Eliso Virsaladze
Eliso Virsaladze plays with unhurried grace and charm. Her Mozart and Schubert are of exceptional beauty. Her Schumann is gorgeous - Sviatoslav Ricther is said to have loved her Schumann - and her Brahms stunning. She has exquisite control and a warm, luscious tone.
Her teacher was her grandmother, Anastasia Virsaladze, herself a pupil of Anna Yesipova and a prominent pianist and highly respected piano teacher in Tbilisi. At the age of 19, as the story goes, Anastasia phoned Yakov Zak to ask a favor. Would he allow Eliso to audition for him? The audition led to Eliso's participation in the 1962 Tchaikovsky competition where she won third prize. Two pianists shared first prize that year: Vladimir Ashkenazy and John Ogdon. Eliso Virsaladze received irregular instruction from Yakov Zak and Heinrich Neuhaus, and won the first prize in the Schumann Competition in 1966.

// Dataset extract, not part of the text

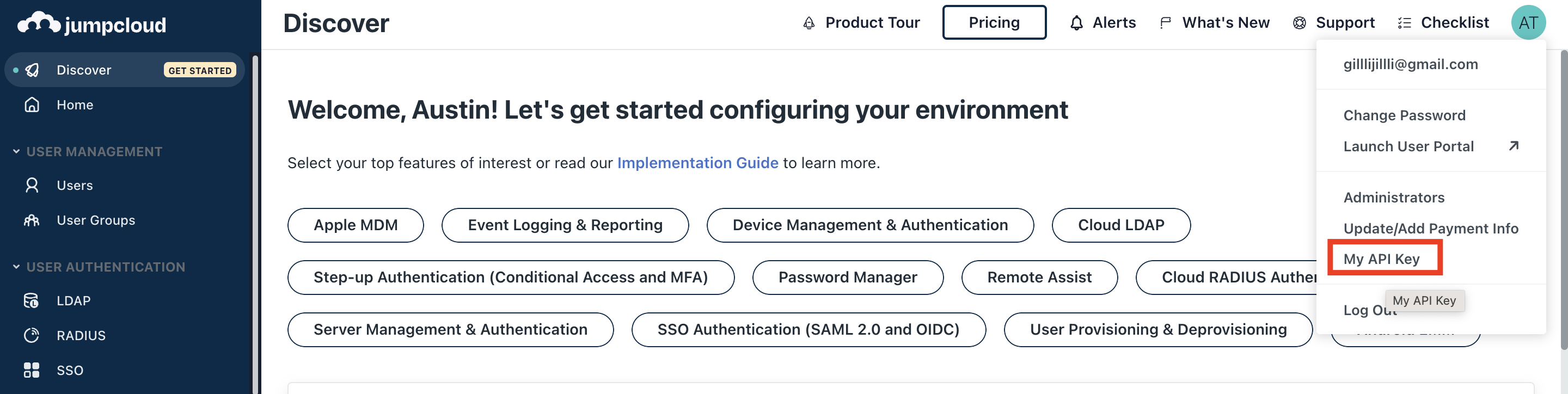Collapse the USER MANAGEMENT section
Image resolution: width=1568 pixels, height=394 pixels.
16,151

Eliso Virsaladze has taught piano at the Moscow Conservatory since 1967 and was nominated professor in 1994. Since 1995, she has also taught at the University of Music and Performing Arts in Munich. Among her many well known students are Boris Berezovsky and Ekaterina Voskresenskaya.
I would single out one performance on this page, not because it is particularly better than the others, they are all fabulous, but because it is of a fairly large scale work by Chopin that I have, until hearing Eliso Virsaladze play it, never fully appreciated. I speak of the Polonaise-Fantaisie, Op 61. I listened to innumerable performances of this piece over the last fifty years, but never has anyone offered me one that made of this complex and seemingly disjointed work the intensely passionate dramatic expression that I now see that it is.
Eliso Virsaladze is a brightly burning star in the pianistic firmament, the equal of any, and the better of most.